Boat positioning is critical in fishing docks. I will almost always work the boat into the wind with the bow mount trolling motor on a slow setting and start at a mid point of the dock on the inside. With skipping and pitching it allows you, the angler, to keep your boat further away from your intended target. Some docks are better than others. I like docks that have multiple targets for me to cast to. A dock that is L-Shaped or T-Shaped will always get my attention for this method of fishing. As will a dock that has a boatlift attached or one that has some form of home irrigation system rigged up that is close by. The latter is usually located away from the dock, but provides another excellent location for bass to ambush their prey. They are almost always anchored with a large boulder or cement block and extend well out from the shore. Pay attention to your line, as often you will see it ‘jump’ before you feel the strike with your rod. One thing I pay particular close attention to when fishing docks is how the fish acts once it is hooked. More often than not, if I get a strike and the fish is swimming away from the dock I know from experience there is more than one fish on that dock. How many? Well I know on more than one occasion I have caught between 5 - 8 fish off of one individual dock.

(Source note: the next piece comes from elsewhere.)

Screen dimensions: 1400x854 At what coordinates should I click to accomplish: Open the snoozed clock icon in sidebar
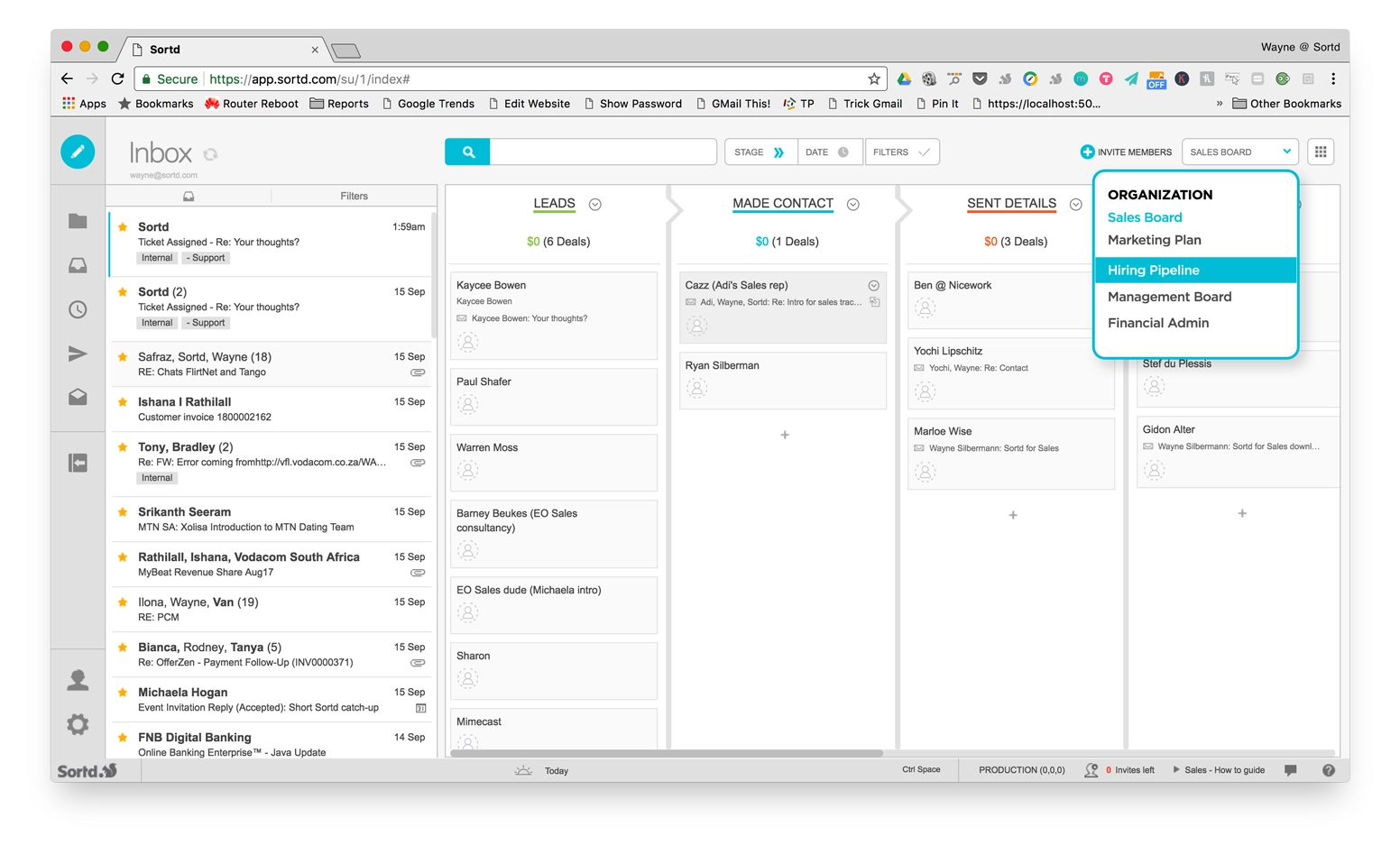78,309
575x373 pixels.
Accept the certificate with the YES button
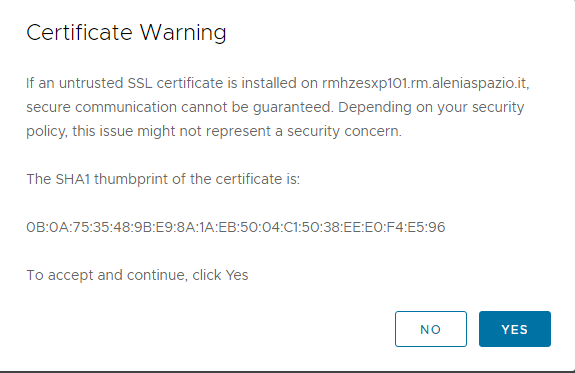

Pitching is a rather simple technique used to get a lure right on your intended target with a soft, quiet entry into the fishes target zone. Pitching to me is like throwing a softball underhand only with less loft. I start with the lure about three-quarters down the rod, the bail open with my finger on the line and my casting forearm rather stiff and wrist loose. I slowly swing the rod back and let the line release from my finger once it is out in front of my body. Allow the lure to fall naturally on a slack line, watching for any sudden movement of the line. Work the lure for a few feet then recast to your next target. Some targets are worth more that one cast: that is up to you, the angler, to decide. It takes some practice, which you can do, from your home by setting up an ice cream bucket or cardboard target of sorts. Start in close and practice until you are confident you can hit your mark at 25-30 feet. My favorite rod/reel to use when doing this is a 7’ medium to medium-heavy spinning real with 8-12 lb. test line. My lure of choice is a 1/8 oz. - 3/8 oz.-jig/pig combo (my favorite being a pumpkin colored Bitzy-Bug with a Chomppers garlic scented 4” grub pumpkin in color as my trailer). I use the pitch cast to target outside dock locations such as: support posts, tires, boat lift cross-members, a ladder that may be on a dock and if a boat, particularly a pontoon is tied up to the dock…my favorite target of all, that area in and around where the boats engine is in the water. Why there, you might ask? It’s always the deepest part around the dock because of the prop washout when they start up the boat and free from weeds. I have caught several 5 lb. plus bass over the years off of that one particular location, including my largest to date 6lb 4oz.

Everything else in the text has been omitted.